Related topics with “Chronic low-grade inflammation (or chronic silent inflammation)”

1 – Paradigmatic cases (In depth of Chronic low-grade inflammation (or chronic silent inflammation)

Obesity

Obesity—especially visceral obesity—is accompanied by a state of chronic low-grade inflammation. Excess adipose tissue secretes pro-inflammatory cytokines (such as TNF-α and IL-6) that contribute to the development of insulin resistance. It is therefore not surprising that obese patients often show elevated levels of C-reactive protein (CRP) (a marker of systemic inflammation) and a higher risk of type 2 diabetes. Lifestyle interventions aimed at weight reduction (a balanced diet and exercise) help to “cool down” this metabolic inflammation, also improving clinical parameters.

Metabolic syndrome

Metabolic syndrome is closely associated with a state of chronic low-grade (or “silent”) inflammation, in which excess visceral fat acts as an endocrine organ by secreting pro-inflammatory cytokines (such as IL-6 and TNF-α). This persistent process—often referred to as “meta-inflammation”—promotes insulin resistance, vascular dysfunction, and increases the risk of diabetes and cardiovascular disease.
======
=== Exercise ===
Copy the passage on chronic low-grade inflammation word for word, from "Obesity—especially visceral obesity—is" up to and including "improving clinical parameters.". The listing that comes next has no connection to the passage on chronic low-grade inflammation.

=== Extracted material ===
======
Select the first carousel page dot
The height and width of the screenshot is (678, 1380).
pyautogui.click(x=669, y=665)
======
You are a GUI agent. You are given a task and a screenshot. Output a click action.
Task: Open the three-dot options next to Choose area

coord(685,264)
======
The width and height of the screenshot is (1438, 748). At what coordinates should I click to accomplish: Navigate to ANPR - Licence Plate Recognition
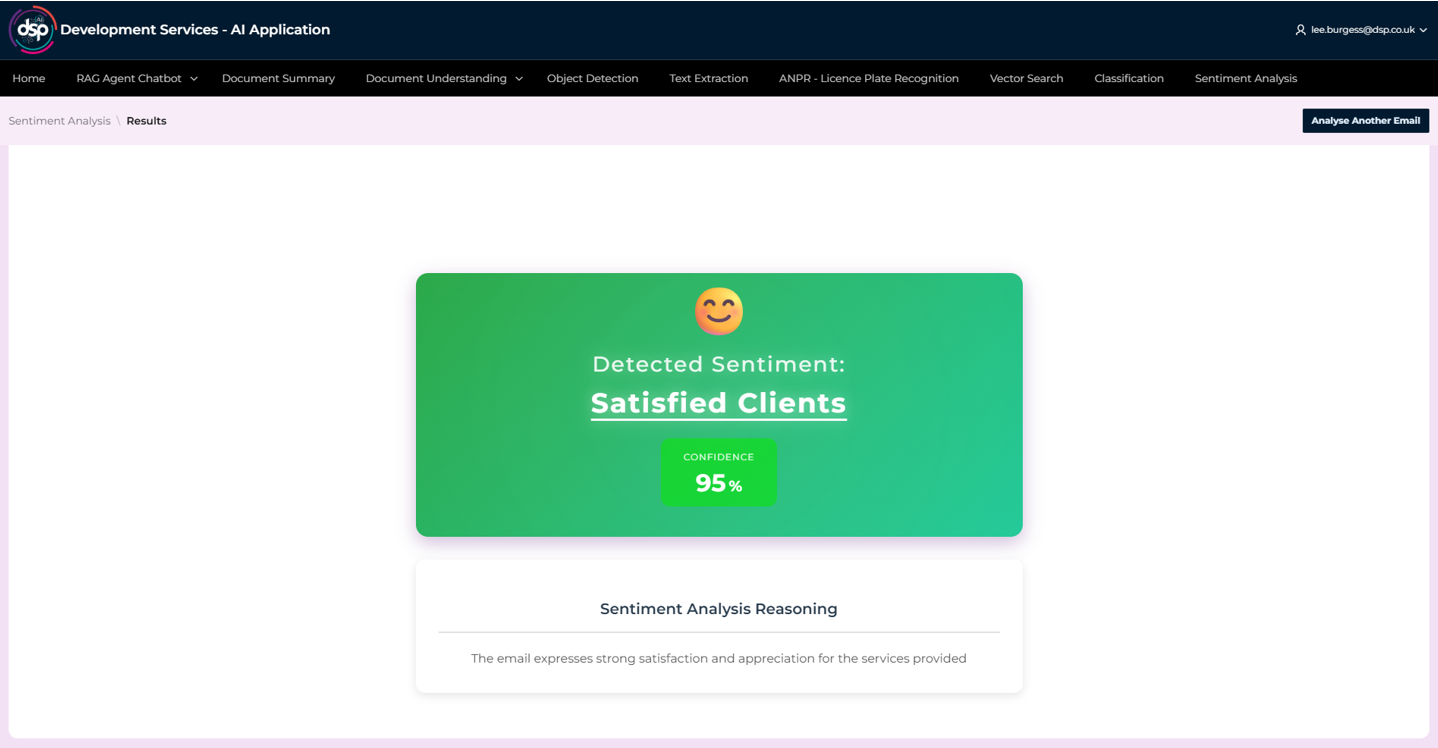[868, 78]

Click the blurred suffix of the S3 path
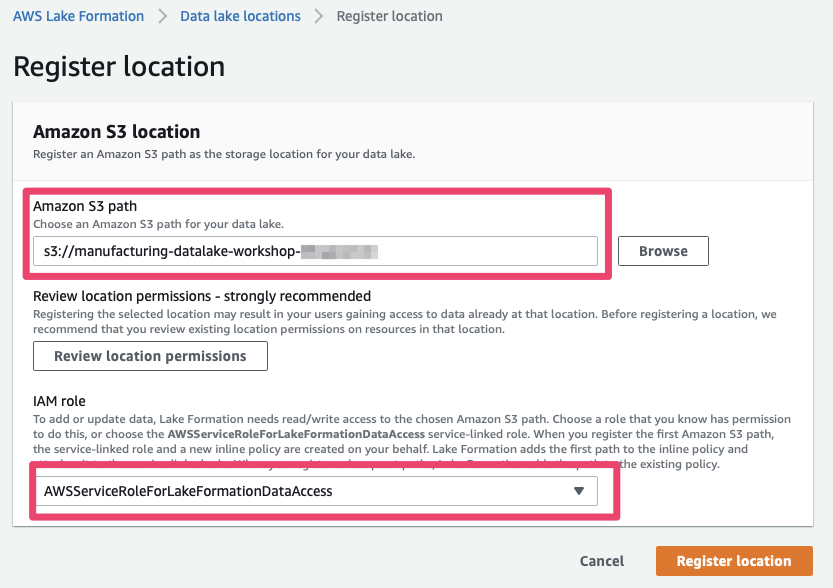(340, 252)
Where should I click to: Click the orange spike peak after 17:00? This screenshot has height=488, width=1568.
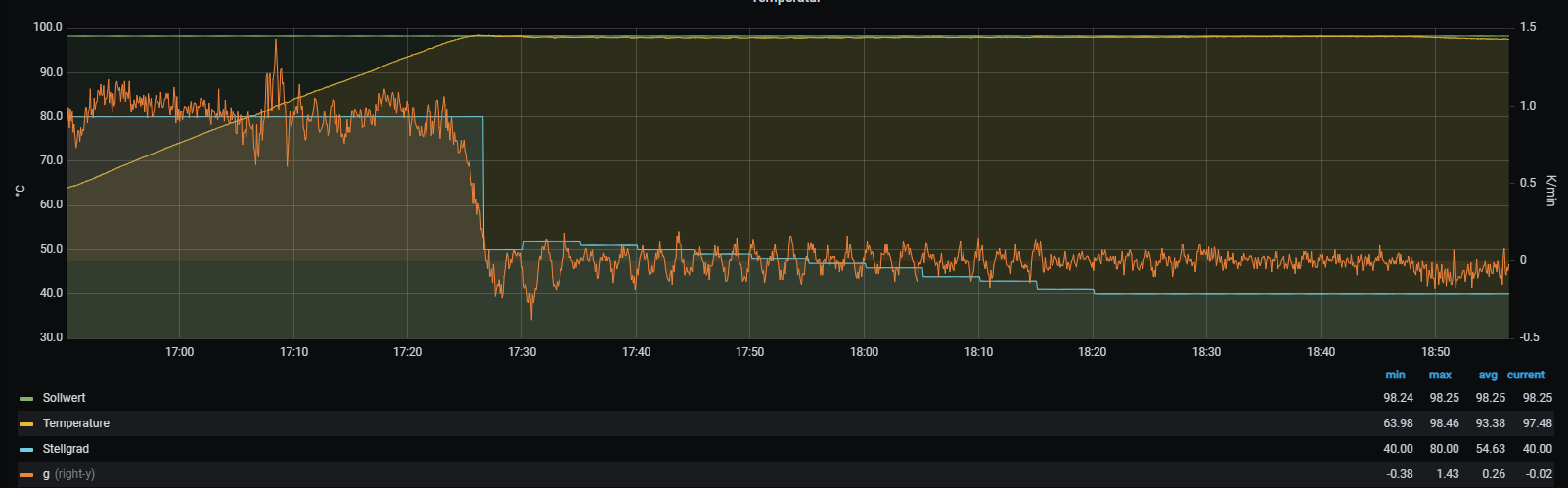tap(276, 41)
======
=== Solution to this exercise ===
Obesity—especially visceral obesity—is accompanied by a state of chronic low-grade inflammation. Excess adipose tissue secretes pro-inflammatory cytokines (such as TNF-α and IL-6) that contribute to the development of insulin resistance. It is therefore not surprising that obese patients often show elevated levels of C-reactive protein (CRP) (a marker of systemic inflammation) and a higher risk of type 2 diabetes. Lifestyle interventions aimed at weight reduction (a balanced diet and exercise) help to “cool down” this metabolic inflammation, also improving clinical parameters.